How to Rebuild a Sales and Marketing Function in 120 Days
Imagine you walk into a situation where the Chief Operating Officer, the Chief Revenue Officer and the entire sales and marketing team have walked off the payroll. It’s the equivalent of a hitting an iceberg at sea. Instead of water rushing in the hull, there were in-process opportunities scattered everywhere and a sales pipeline with an 18-inch hole blown through it.
This was precisely the situation I walked into in the middle of a second quarter. Of course, to have that kind dramatic mass resignation, there was considerable disfunction. Long-term, this needed to be addressed. However, solutions had to come quickly. As the new Chief Revenue Officer, I had to get things back on track to support substantial growth initiatives that remained.
Ultimately, along with the CEO, we felt this could be positive. It provided the opportunity to get rid of bad habits, culture, and sales processes, while aligning the marketing and sales technology stacks for improved velocity and pipeline management. We had the opportunity to bring a new team into Sales and Marketing with fresh ideas, new experiences, and, most importantly, a collaborative, can-do attitude.
Step 1 – Stop Taking on Water, Steady the Ship
I sail so the yacht analogies come naturally. We were taking on water. First, we had to stop that inflow and use the bilge pump to get water out of the hull. There’s no way to do that except wade in and get to work. As the interim CRO, that meant I had to call existing clients, quickly understand the status of prospects, and create a triaged sales process.
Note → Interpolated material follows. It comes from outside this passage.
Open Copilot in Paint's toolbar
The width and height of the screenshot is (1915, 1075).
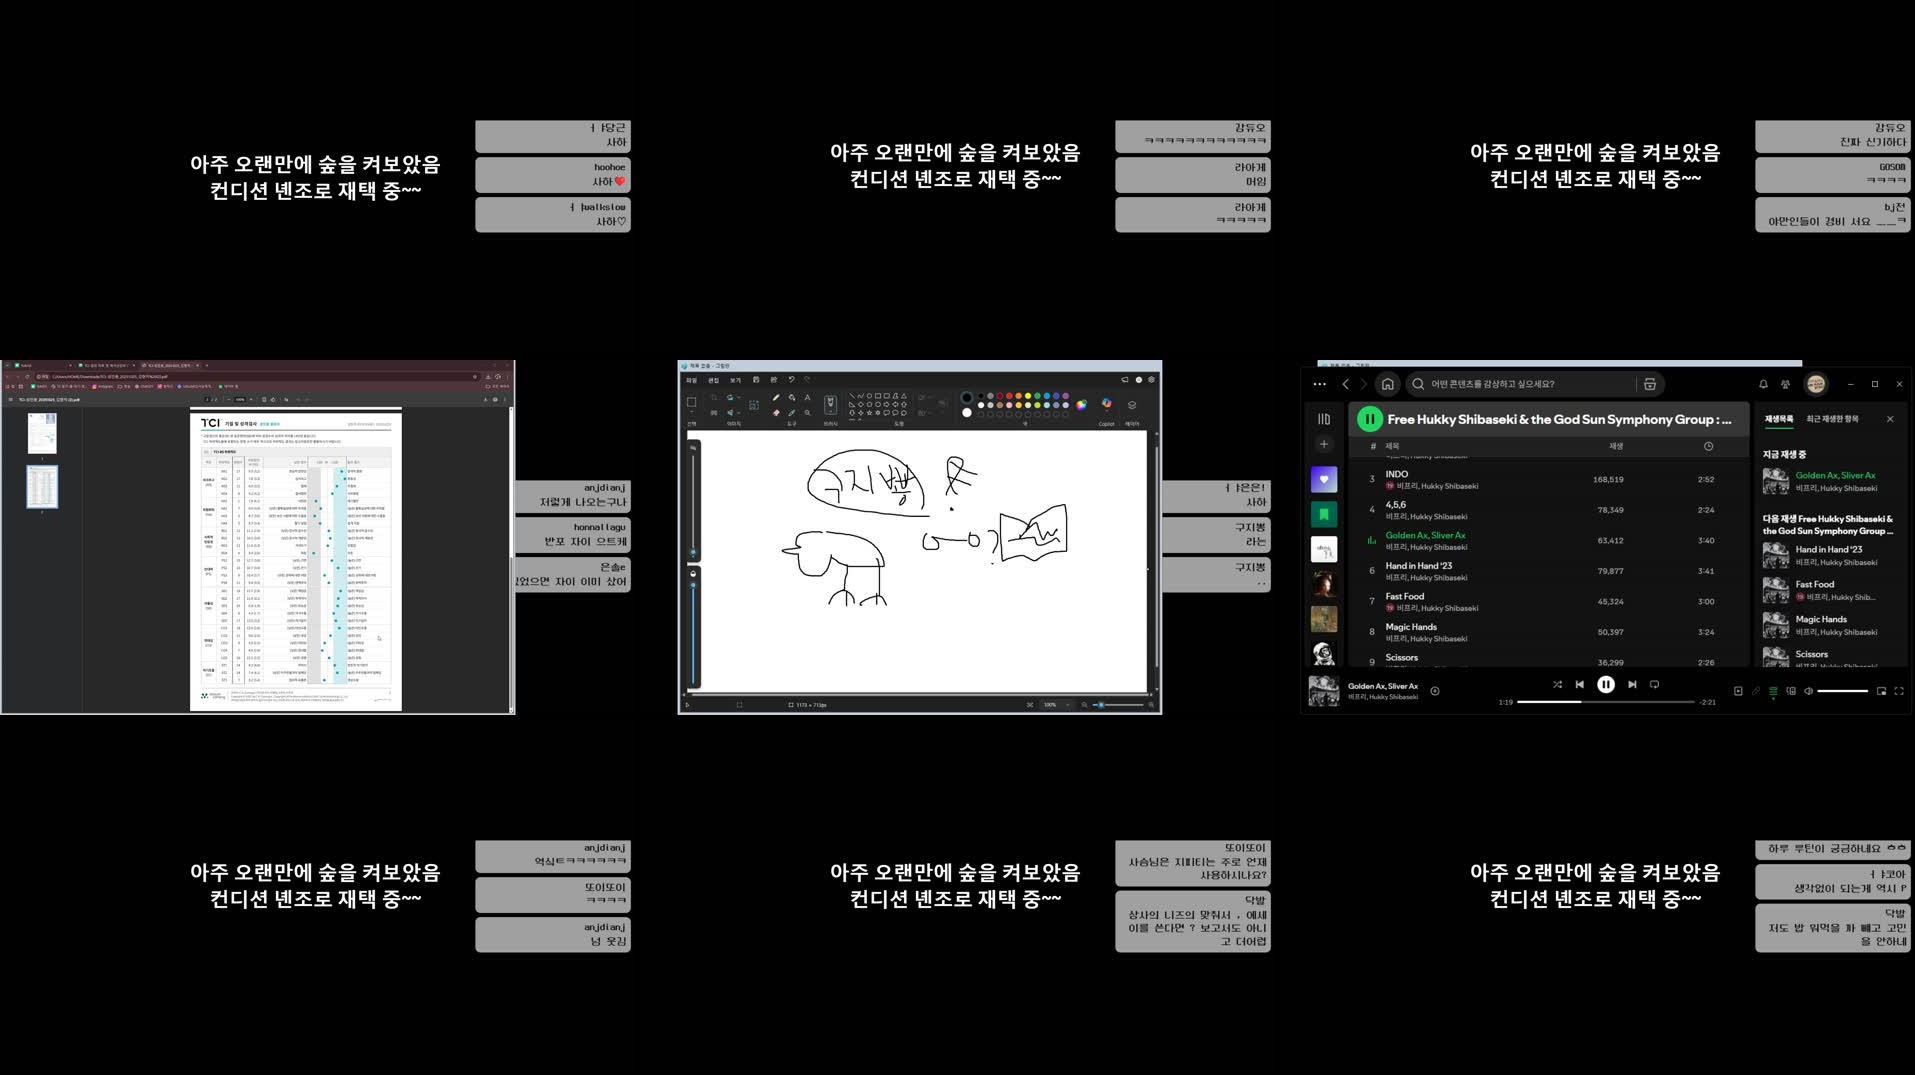[x=1105, y=404]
Step 2 …. Rebuild a Team and Retool the Onboarding Process
There were mainly three requirements to the quick onboarding process that needed rapid attention and laser focus. The first was learning the basic sales and marketing processes of how to move a lead through opportunity to close. The second was learning more about the value proposition of the products and services being offered and finding an individual’s voice. The final on-boarding process was determining how “real” the pipeline was given to them from the predecessors and cleaning it up.
Step 3 – Set the Optimum Course
There is a saying “That what gets measured, gets managed.” This works well if you are “measuring what needs to be managed.” Being a SaaS based technology organization, there are three streams of revenue that needed to be managed through key performance indicators: new logo revenue; upsell/cross-sell back to the client base; and retention revenue streams. Each required different targets for similar metrics. These were sales velocity, opportunities created, deal sizes, conversion rates, close rates, forecast accuracy, and retention renewals to name a few. Targets were established in each segment based on business targets and assumed conversion rates
Step 4 – Measure Performance and Adjust Direction
Staying the course is easy when there is steady wind and little current. When the winds shift and the current picks up, it is time to adjust and get back on course. Managing the exceptions in the metrics is what matters most. In some areas, we found we needed updated sales enablement tools, updates to our sales processes and technology stack, and some additional product training. In other areas we exceeded targets by reducing the sales velocity by fifty percent, improved deals sizes by twenty five percent, and exceeding opportunity flow into the pipeline. Adjustments are continually being made now to the targets tied to a better understanding of conversion rates.
Step 5 – Form a Regatta with Customer Success
The client is now at the point that we recognize to exceed sales targets we need to have the client success and professional services team tightly aligned with the sales process. This has been instrumental in managing client and prospect expectations throughout the sales process and ensuring that the organization is focused on achieving the business objectives of the project. The result has been an improved client retention rates, reduced days sales outstanding on project invoices, and more referenceable client for sales success.